When I heard that BMW’s iconic M3 badge would be associated with turbocharging I was distraught. The old V8 was a symphonic and dynamic masterpiece, but after a week with the new one, I couldn’t care less that it has two snails attached to its 3.0-litre straight-six lump.
From a looks perspective, you’re going to have to make up your own mind but I’m totally smitten with it. It looks so purposeful and aggressive and yet it’s still toned down enough to be recognisable as a 3 Series variant. Inside is a similar story. The “M” badge appears in certain areas such as the gorgeous seats, gear lever and steering wheel, but other than that, you could be in a 3 Series with an M Sport pack and there’s something inherently cool about that.
The new car is an animal - there’s no other word for it. I was expecting to drive a juiced-up 335i and was happy to eat that slice of humble pie the first time I put the car into its most aggressive mode. I should’ve known better than to doubt those engineers at the M division; they always seem to find a way to make the M3 appeal perfectly to the generation for which the car has been built.
Yes, we’re all downsizing but the M3 reminds us that there’s still so much fun to be had. I won’t lie… the new car won’t be for everyone. The way in which it delivers its power is more AMG than M-car. For instance, M3’s of yesteryear were renowned for their traction and grip; the new one will break traction and slide with the slightest provocation.
The figures are astonishing: 317kW/550Nm which makes it good for a 0-100km/h time of 4.1 seconds with the launch control system. The acceleration is brutal as the car snakes across the road until it gets traction. Epic fun. I asked myself whether the new car would have benefited from less torque; I then slapped myself for asking silly rhetorical questions. Watch the video below.

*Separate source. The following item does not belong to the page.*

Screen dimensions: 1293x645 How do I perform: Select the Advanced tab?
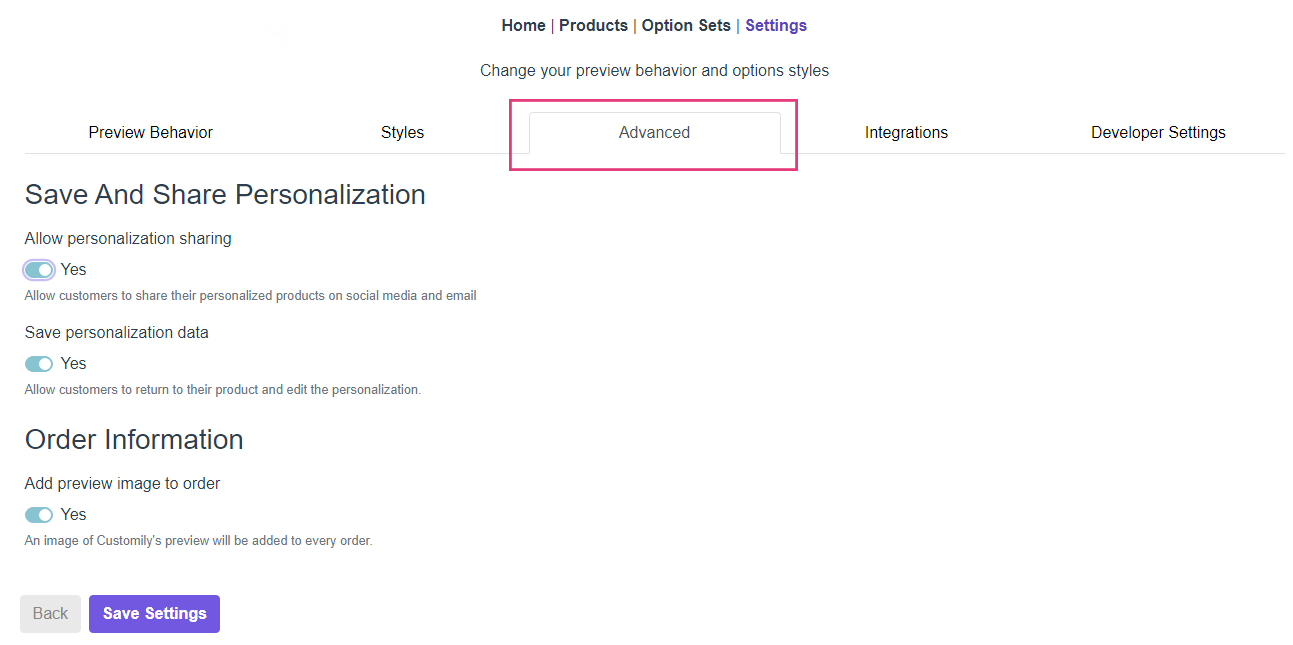tap(654, 132)
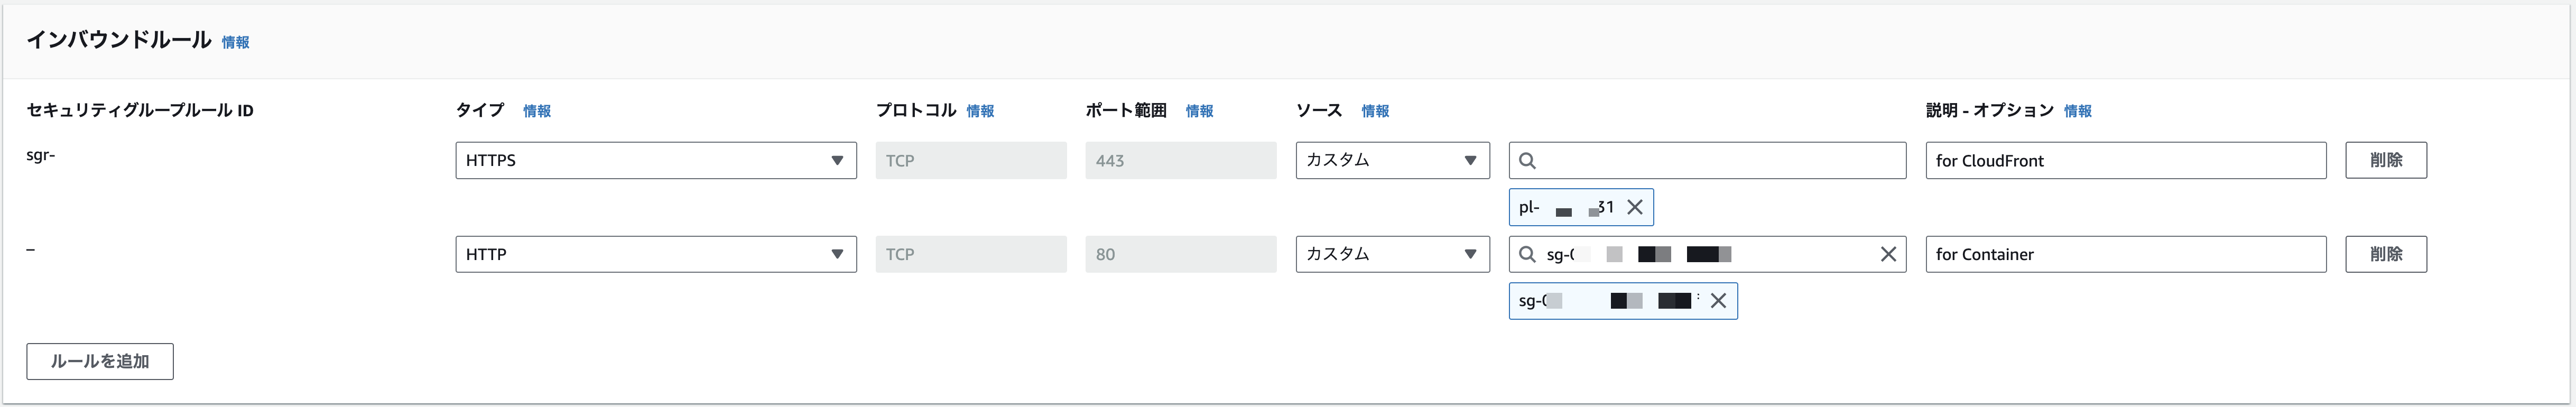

The car defies all the rules for a turbo vehicle. There is little to no lag, the throttle response is very urgent, the engine revs to 7 600rpm and it sounds like nothing else on the road. The M3 is like a light switch, a prod of the loud pedal sends it into tyre-shredding mode. I was mesmerised by the way it accelerated, then stunned at how well it stopped and then stumped at the level of mechanical grip, although the engine makes it hard to drive the car smoothly so track time might prove a bit of a challenge.
If this car were a person it would defiantly be bi-polar. On the one hand, you have settings that make it as meek as a lamb and on the other side of the spectrum you can set it to DEFCON 1 where the car starts snarling and sliding at every opportunity. In meek lamb mode I managed to achieve fuel returns of 10.3 litres/100km thanks to features like Auto Start/Stop (8.3 litres/100km claimed) and let’s just say in DEFCON 1 it was quite a bit higher.
There were two features on my test unit that I was very grateful for: The Active M Differential (electronic not mechanical), which helps when coming out of the corners and aids with traction, and the carbon ceramic brakes, which feel fantastic and are fade-free even though they are quite noisy with the windows down.
The M Servotronic does a fine job of adjusting to speed and driver setting though and makes it a very good electronic system.
The gearbox is really very good; my test unit had the M dual-clutch transmission with Drivelogic. It’s a seven-speed box and in its quickest setting provides barely perceptible breaks in acceleration and a reassuring jerk for good measure. The gearbox does well from a dynamic perspective but can feel clumsy at low speed even though it has the Low Speed Assistance function.
I was expecting to be impressed with the M3 but ended up being totally astonished at the level of performance it offers.
The BMW M3 comes with a Motorplan, which is valid for five years or 100 000km.